Directive 2014/59/EU establishing a framework for the recovery and resolution of credit institutions and investment firms (Bank Recovery and Resolution Directive, BRRD) provides for a common EU resolution regime that allows resolution authorities to deal with failing credit institutions as well as ensuring cooperation between home country resolution authorities (home authority) and host authorities. In order to avoid credit institutions structuring their liabilities in a way that interferes with the effectiveness of the bail-in tool or other resolution tools, and to avoid the risk of financial stability collapsing or abrupt withdrawals from the credit institution, the Law on Resolution of Credit Institutions (as well as the BRRD) requires credit institutions to consistently meet an adequate level of minimum requirement for own funds and eligible liabilities (MRELs).
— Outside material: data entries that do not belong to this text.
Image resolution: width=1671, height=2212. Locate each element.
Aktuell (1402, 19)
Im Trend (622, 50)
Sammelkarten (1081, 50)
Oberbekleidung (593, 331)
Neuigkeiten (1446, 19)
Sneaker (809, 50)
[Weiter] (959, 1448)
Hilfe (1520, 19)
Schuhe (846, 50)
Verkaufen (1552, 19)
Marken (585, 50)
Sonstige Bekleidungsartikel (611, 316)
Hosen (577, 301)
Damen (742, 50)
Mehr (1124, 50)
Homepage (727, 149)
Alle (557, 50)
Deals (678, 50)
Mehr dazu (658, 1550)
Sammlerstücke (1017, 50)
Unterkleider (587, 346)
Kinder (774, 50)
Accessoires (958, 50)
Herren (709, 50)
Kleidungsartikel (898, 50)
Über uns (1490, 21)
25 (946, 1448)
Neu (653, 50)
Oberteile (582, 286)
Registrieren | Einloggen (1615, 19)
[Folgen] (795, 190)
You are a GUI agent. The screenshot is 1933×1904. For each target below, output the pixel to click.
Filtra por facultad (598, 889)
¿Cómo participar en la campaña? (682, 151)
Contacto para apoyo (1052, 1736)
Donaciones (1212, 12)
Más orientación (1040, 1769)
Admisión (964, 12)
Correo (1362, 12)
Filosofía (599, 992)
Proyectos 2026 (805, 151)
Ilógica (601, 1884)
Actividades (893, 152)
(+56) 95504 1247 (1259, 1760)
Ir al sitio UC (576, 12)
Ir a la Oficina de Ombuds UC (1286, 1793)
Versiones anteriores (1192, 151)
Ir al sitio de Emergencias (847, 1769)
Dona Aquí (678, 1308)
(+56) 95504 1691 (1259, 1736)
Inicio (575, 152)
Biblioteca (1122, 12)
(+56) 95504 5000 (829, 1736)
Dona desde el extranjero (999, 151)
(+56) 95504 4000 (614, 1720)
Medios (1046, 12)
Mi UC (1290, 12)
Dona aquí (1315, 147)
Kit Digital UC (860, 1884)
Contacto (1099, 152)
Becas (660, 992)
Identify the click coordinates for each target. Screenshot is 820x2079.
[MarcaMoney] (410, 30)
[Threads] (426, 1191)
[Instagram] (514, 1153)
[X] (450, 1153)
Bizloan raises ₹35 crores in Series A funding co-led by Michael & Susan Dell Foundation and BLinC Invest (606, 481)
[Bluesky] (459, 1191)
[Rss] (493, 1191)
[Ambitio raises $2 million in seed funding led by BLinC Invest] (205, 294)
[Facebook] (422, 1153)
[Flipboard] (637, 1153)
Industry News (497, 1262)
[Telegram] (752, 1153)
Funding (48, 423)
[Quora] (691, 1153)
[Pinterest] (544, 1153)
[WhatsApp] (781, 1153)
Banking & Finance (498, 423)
This requirement is determined by the Central Bank on an individual basis based on the criteria set out in the Law on Resolution of Credit Institutions as well as on the enabling regulations.
Determining MREL levels based on minimum criteria also requires the Central Bank to assess issues that are taken into account either in determining prudential regulatory requirements or in decisions of supervisory function related to individual cases, such as the degree of losses that credit institutions or groups should be able to cover or risk profile, business model and systemic importance.
The Central Bank estimates the amount of MREL needed to cover losses and, where necessary, recapitalise the credit institution after resolution, which should be linked to capital requirements on a going concern basis, as the credit institution should be able to have the capital it needs to operate in accordance with applicable regulations.